═════ DATA EXTRACT ═════

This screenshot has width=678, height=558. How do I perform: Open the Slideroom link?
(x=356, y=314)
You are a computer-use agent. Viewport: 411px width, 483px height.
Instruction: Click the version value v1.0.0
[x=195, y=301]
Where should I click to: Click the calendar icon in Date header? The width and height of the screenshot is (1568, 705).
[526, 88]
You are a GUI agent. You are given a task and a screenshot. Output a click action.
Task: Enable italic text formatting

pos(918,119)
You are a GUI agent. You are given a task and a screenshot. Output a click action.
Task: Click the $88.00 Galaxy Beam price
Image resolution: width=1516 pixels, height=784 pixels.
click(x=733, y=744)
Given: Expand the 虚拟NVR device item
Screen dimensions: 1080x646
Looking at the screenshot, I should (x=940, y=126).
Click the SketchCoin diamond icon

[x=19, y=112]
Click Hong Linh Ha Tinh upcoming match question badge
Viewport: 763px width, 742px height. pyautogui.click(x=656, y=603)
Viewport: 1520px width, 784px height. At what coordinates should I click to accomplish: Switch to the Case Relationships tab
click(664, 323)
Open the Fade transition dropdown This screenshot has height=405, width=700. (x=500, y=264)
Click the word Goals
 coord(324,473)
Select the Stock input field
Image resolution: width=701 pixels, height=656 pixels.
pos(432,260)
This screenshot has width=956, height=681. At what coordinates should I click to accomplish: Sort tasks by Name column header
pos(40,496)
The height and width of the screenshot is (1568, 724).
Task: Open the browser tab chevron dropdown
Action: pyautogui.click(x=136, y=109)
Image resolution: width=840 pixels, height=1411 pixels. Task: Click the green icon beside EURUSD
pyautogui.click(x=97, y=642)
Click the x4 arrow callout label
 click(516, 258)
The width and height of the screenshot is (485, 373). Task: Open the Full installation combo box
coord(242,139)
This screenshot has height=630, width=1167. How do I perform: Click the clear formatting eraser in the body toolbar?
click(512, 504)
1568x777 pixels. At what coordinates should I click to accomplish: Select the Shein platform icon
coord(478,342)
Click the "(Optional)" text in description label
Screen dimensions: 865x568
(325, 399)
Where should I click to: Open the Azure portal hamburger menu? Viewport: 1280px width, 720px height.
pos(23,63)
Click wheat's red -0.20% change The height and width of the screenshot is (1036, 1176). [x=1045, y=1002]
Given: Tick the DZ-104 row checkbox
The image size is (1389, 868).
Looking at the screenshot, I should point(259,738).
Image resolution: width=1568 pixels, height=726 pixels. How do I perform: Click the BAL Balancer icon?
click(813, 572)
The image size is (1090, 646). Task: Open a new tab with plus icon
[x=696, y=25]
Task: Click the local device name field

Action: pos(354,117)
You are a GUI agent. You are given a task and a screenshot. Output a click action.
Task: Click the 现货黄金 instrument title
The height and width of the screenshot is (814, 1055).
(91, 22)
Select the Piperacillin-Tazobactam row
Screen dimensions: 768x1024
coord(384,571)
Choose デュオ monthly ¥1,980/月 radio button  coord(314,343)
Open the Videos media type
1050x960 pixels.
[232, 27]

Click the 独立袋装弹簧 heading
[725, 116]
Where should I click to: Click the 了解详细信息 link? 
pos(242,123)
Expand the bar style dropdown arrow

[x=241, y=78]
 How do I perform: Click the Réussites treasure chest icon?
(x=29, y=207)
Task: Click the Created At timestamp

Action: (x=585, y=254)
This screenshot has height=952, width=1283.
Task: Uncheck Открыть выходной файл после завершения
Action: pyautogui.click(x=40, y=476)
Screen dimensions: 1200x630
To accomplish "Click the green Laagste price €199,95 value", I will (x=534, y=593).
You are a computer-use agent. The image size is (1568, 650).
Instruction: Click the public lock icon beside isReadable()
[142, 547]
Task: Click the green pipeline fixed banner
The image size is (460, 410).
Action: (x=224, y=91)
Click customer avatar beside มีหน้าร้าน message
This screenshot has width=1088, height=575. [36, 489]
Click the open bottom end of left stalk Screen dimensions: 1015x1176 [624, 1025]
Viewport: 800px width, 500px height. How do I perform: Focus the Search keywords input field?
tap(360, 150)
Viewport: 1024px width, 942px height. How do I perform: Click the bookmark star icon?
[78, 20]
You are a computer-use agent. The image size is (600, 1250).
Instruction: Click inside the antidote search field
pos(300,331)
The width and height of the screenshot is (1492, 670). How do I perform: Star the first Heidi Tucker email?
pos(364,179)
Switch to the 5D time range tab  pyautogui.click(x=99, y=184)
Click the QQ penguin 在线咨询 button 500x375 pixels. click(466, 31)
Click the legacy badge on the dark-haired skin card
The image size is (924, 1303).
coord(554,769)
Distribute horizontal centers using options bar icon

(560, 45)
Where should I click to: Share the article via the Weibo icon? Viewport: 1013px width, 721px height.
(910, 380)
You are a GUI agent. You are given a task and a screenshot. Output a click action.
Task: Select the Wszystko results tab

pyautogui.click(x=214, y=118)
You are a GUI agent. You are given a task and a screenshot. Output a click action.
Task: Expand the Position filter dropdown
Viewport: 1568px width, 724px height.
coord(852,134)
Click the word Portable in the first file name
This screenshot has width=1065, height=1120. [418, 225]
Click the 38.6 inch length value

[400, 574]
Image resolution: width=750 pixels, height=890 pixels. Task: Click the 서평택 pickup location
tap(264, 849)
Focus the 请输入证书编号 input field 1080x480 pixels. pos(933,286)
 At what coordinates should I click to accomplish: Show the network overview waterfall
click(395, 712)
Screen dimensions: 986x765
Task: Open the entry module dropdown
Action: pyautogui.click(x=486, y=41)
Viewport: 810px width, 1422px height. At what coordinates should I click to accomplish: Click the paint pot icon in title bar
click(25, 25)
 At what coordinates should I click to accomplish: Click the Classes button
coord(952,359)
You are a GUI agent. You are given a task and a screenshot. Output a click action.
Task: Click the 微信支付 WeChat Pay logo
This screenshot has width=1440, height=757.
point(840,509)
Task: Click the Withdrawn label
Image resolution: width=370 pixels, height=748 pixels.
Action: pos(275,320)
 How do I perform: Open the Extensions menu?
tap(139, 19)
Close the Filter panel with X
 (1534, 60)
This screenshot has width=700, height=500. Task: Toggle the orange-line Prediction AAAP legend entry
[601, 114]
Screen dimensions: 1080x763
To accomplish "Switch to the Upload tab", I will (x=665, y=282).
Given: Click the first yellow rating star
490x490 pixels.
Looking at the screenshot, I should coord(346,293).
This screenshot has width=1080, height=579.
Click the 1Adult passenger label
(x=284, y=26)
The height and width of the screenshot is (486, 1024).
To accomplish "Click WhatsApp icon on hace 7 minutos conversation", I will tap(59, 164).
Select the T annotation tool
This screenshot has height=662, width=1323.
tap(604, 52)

═════

**EXERCISE INSTRUCTIONS:** Set down each entry exactly, leaving none out.

**SOLUTION FOR THIS EXERCISE:**
This screenshot has width=678, height=558. How do I perform: Open the Slideroom link?
(x=356, y=314)
You are a computer-use agent. Viewport: 411px width, 483px height.
Instruction: Click the version value v1.0.0
[x=195, y=301]
Where should I click to: Click the calendar icon in Date header? The width and height of the screenshot is (1568, 705).
[526, 88]
You are a GUI agent. You are given a task and a screenshot. Output a click action.
Task: Enable italic text formatting

pos(918,119)
You are a GUI agent. You are given a task and a screenshot. Output a click action.
Task: Click the $88.00 Galaxy Beam price
Image resolution: width=1516 pixels, height=784 pixels.
click(x=733, y=744)
Given: Expand the 虚拟NVR device item
Screen dimensions: 1080x646
Looking at the screenshot, I should (x=940, y=126).
Click the SketchCoin diamond icon

[x=19, y=112]
Click Hong Linh Ha Tinh upcoming match question badge
Viewport: 763px width, 742px height. pyautogui.click(x=656, y=603)
Viewport: 1520px width, 784px height. At what coordinates should I click to accomplish: Switch to the Case Relationships tab
click(664, 323)
Open the Fade transition dropdown This screenshot has height=405, width=700. (x=500, y=264)
Click the word Goals
 coord(324,473)
Select the Stock input field
Image resolution: width=701 pixels, height=656 pixels.
pos(432,260)
This screenshot has width=956, height=681. At what coordinates should I click to accomplish: Sort tasks by Name column header
pos(40,496)
The height and width of the screenshot is (1568, 724).
Task: Open the browser tab chevron dropdown
Action: pyautogui.click(x=136, y=109)
Image resolution: width=840 pixels, height=1411 pixels. Task: Click the green icon beside EURUSD
pyautogui.click(x=97, y=642)
Click the x4 arrow callout label
 click(516, 258)
The width and height of the screenshot is (485, 373). Task: Open the Full installation combo box
coord(242,139)
This screenshot has height=630, width=1167. How do I perform: Click the clear formatting eraser in the body toolbar?
click(512, 504)
1568x777 pixels. At what coordinates should I click to accomplish: Select the Shein platform icon
coord(478,342)
Click the "(Optional)" text in description label
Screen dimensions: 865x568
(325, 399)
Where should I click to: Open the Azure portal hamburger menu? Viewport: 1280px width, 720px height.
pos(23,63)
Click wheat's red -0.20% change The height and width of the screenshot is (1036, 1176). [x=1045, y=1002]
Given: Tick the DZ-104 row checkbox
The image size is (1389, 868).
Looking at the screenshot, I should point(259,738).
Image resolution: width=1568 pixels, height=726 pixels. How do I perform: Click the BAL Balancer icon?
click(813, 572)
The image size is (1090, 646). Task: Open a new tab with plus icon
[x=696, y=25]
Task: Click the local device name field

Action: pos(354,117)
You are a GUI agent. You are given a task and a screenshot. Output a click action.
Task: Click the 现货黄金 instrument title
The height and width of the screenshot is (814, 1055).
(91, 22)
Select the Piperacillin-Tazobactam row
Screen dimensions: 768x1024
coord(384,571)
Choose デュオ monthly ¥1,980/月 radio button  coord(314,343)
Open the Videos media type
1050x960 pixels.
[232, 27]

Click the 独立袋装弹簧 heading
[725, 116]
Where should I click to: Click the 了解详细信息 link? 
pos(242,123)
Expand the bar style dropdown arrow

[x=241, y=78]
 How do I perform: Click the Réussites treasure chest icon?
(x=29, y=207)
Task: Click the Created At timestamp

Action: (x=585, y=254)
This screenshot has height=952, width=1283.
Task: Uncheck Открыть выходной файл после завершения
Action: pyautogui.click(x=40, y=476)
Screen dimensions: 1200x630
To accomplish "Click the green Laagste price €199,95 value", I will (x=534, y=593).
You are a computer-use agent. The image size is (1568, 650).
Instruction: Click the public lock icon beside isReadable()
[142, 547]
Task: Click the green pipeline fixed banner
The image size is (460, 410).
Action: (x=224, y=91)
Click customer avatar beside มีหน้าร้าน message
This screenshot has width=1088, height=575. [36, 489]
Click the open bottom end of left stalk Screen dimensions: 1015x1176 [624, 1025]
Viewport: 800px width, 500px height. How do I perform: Focus the Search keywords input field?
tap(360, 150)
Viewport: 1024px width, 942px height. How do I perform: Click the bookmark star icon?
[78, 20]
You are a computer-use agent. The image size is (600, 1250).
Instruction: Click inside the antidote search field
pos(300,331)
The width and height of the screenshot is (1492, 670). How do I perform: Star the first Heidi Tucker email?
pos(364,179)
Switch to the 5D time range tab  pyautogui.click(x=99, y=184)
Click the QQ penguin 在线咨询 button 500x375 pixels. click(466, 31)
Click the legacy badge on the dark-haired skin card
The image size is (924, 1303).
coord(554,769)
Distribute horizontal centers using options bar icon

(560, 45)
Where should I click to: Share the article via the Weibo icon? Viewport: 1013px width, 721px height.
(910, 380)
You are a GUI agent. You are given a task and a screenshot. Output a click action.
Task: Select the Wszystko results tab

pyautogui.click(x=214, y=118)
You are a GUI agent. You are given a task and a screenshot. Output a click action.
Task: Expand the Position filter dropdown
Viewport: 1568px width, 724px height.
coord(852,134)
Click the word Portable in the first file name
This screenshot has width=1065, height=1120. [418, 225]
Click the 38.6 inch length value

[400, 574]
Image resolution: width=750 pixels, height=890 pixels. Task: Click the 서평택 pickup location
tap(264, 849)
Focus the 请输入证书编号 input field 1080x480 pixels. pos(933,286)
 At what coordinates should I click to accomplish: Show the network overview waterfall
click(395, 712)
Screen dimensions: 986x765
Task: Open the entry module dropdown
Action: pyautogui.click(x=486, y=41)
Viewport: 810px width, 1422px height. At what coordinates should I click to accomplish: Click the paint pot icon in title bar
click(25, 25)
 At what coordinates should I click to accomplish: Click the Classes button
coord(952,359)
You are a GUI agent. You are given a task and a screenshot. Output a click action.
Task: Click the 微信支付 WeChat Pay logo
This screenshot has width=1440, height=757.
point(840,509)
Task: Click the Withdrawn label
Image resolution: width=370 pixels, height=748 pixels.
Action: pos(275,320)
 How do I perform: Open the Extensions menu?
tap(139, 19)
Close the Filter panel with X
 (1534, 60)
This screenshot has width=700, height=500. Task: Toggle the orange-line Prediction AAAP legend entry
[601, 114]
Screen dimensions: 1080x763
To accomplish "Switch to the Upload tab", I will (x=665, y=282).
Given: Click the first yellow rating star
490x490 pixels.
Looking at the screenshot, I should coord(346,293).
This screenshot has width=1080, height=579.
Click the 1Adult passenger label
(x=284, y=26)
The height and width of the screenshot is (486, 1024).
To accomplish "Click WhatsApp icon on hace 7 minutos conversation", I will tap(59, 164).
Select the T annotation tool
This screenshot has height=662, width=1323.
tap(604, 52)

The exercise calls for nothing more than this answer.